The clash

How to pretend an incompatibility is just a difference in taste. How to airbrush a genuine stalemate.

[R]eligious convictions limit many Americans’ willingness to accept controversial scientific theories…Science and religion have traditionally, and often incorrectly, been viewed as enemies. This perception has been fueled in part by a number of famous episodes in history that have pitted scientists, like Galileo and Darwin, against the prevailing religious establishments of their time. But more often than not, scientists and people of faith have operated not at cross purposes but simply at different purposes…How can Americans say that they respect science and even know what scientists believe and yet still disagree with the scientific community on some fundamental questions? The answer is that much of the general public simply chooses not to believe the scientific theories and discoveries that seem to contradict long-held religious or other important beliefs.
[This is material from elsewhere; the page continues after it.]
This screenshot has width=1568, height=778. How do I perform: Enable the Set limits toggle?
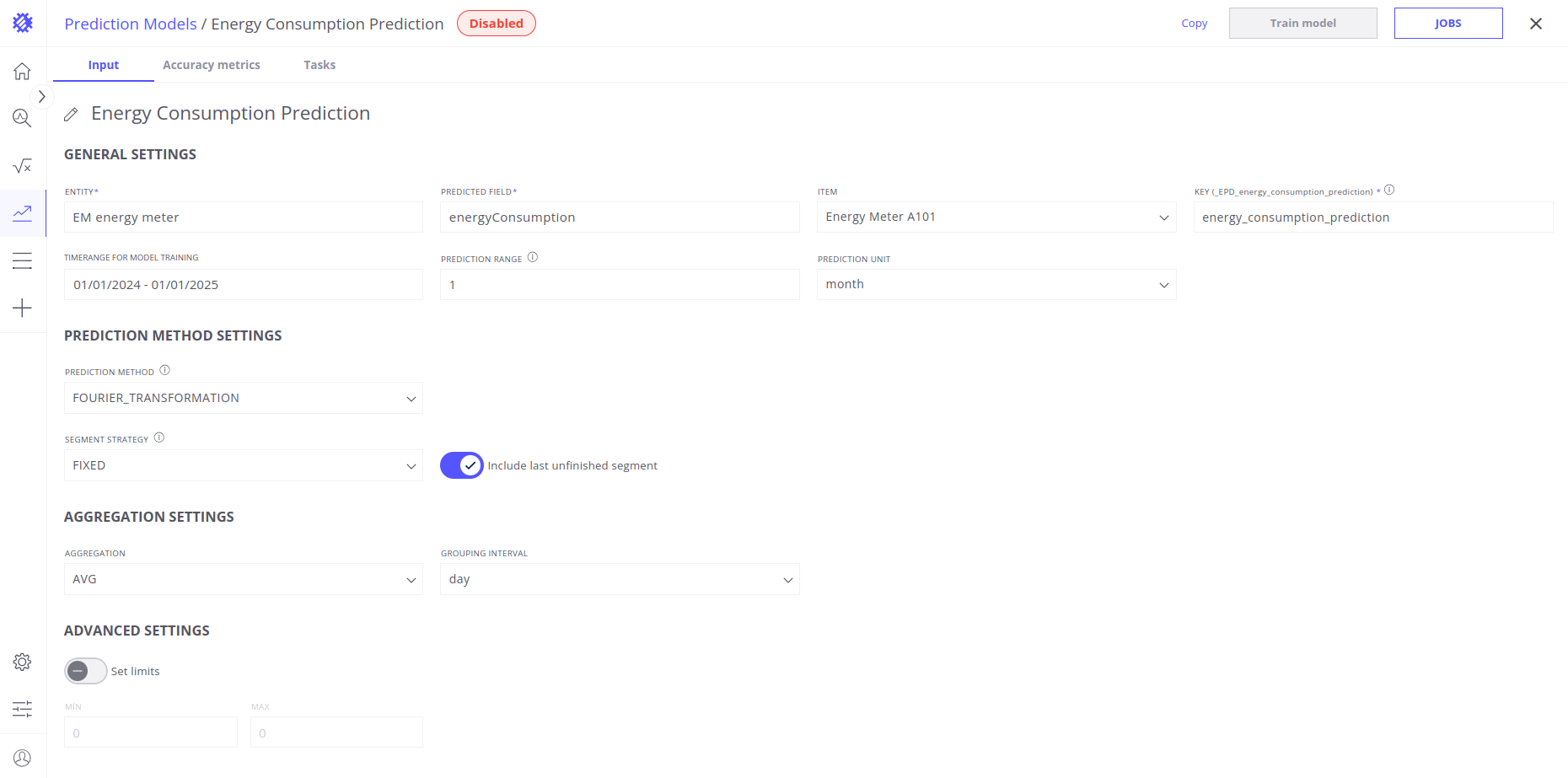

Right. So it does. Much of the general public chooses not to believe discoveries, no matter how well supported by evidence, that seem to and do contradict religious beliefs. And that, good Horatio, is why science and religion are indeed enemies – especially, it is why religion is the enemy of science: because it teaches people to choose not to believe evidence-based theories that contradict religious beliefs. That means that scientists and ‘people of faith’ do indeed operate at cross purposes. Yes, the purposes are also different, but that doesn’t make them any less cross. Your would-be biologist or geologist or psychologist or cognitive scientist who chooses not to believe well-warranted theories that contradict religious beliefs is going to be an incompetent biologist or geologist or psychologist or cognitive scientist in proportion to the number and salience of the well-warranted theories that are voluntarily not believed. The two ways of thinking are at cross purposes.

When asked what they would do if scientists were to disprove a particular religious belief, nearly two-thirds (64%) of people say they would continue to hold to what their religion teaches rather than accept the contrary scientific finding…This reliance on religious faith may help explain why so many people do not see science as a direct threat to religion…These data once again show that, in the minds of most people in the United States, there is no real clash between science and religion. And when the two realms offer seemingly contradictory explanations (as in the case of evolution), religious people, who make up a majority of Americans, may rely primarily upon their faith for answers.

But that is a real clash. Of course the ‘reliance on religious faith may help explain why so many people do not see science as a direct threat to religion,’ but that simply amounts to saying that so many people are delusional and willfully ignorant (in the sense of choosing not to believe no matter what quantity of evidence). That doesn’t make religion compatible with science, it just makes it capable of denial, which we already knew.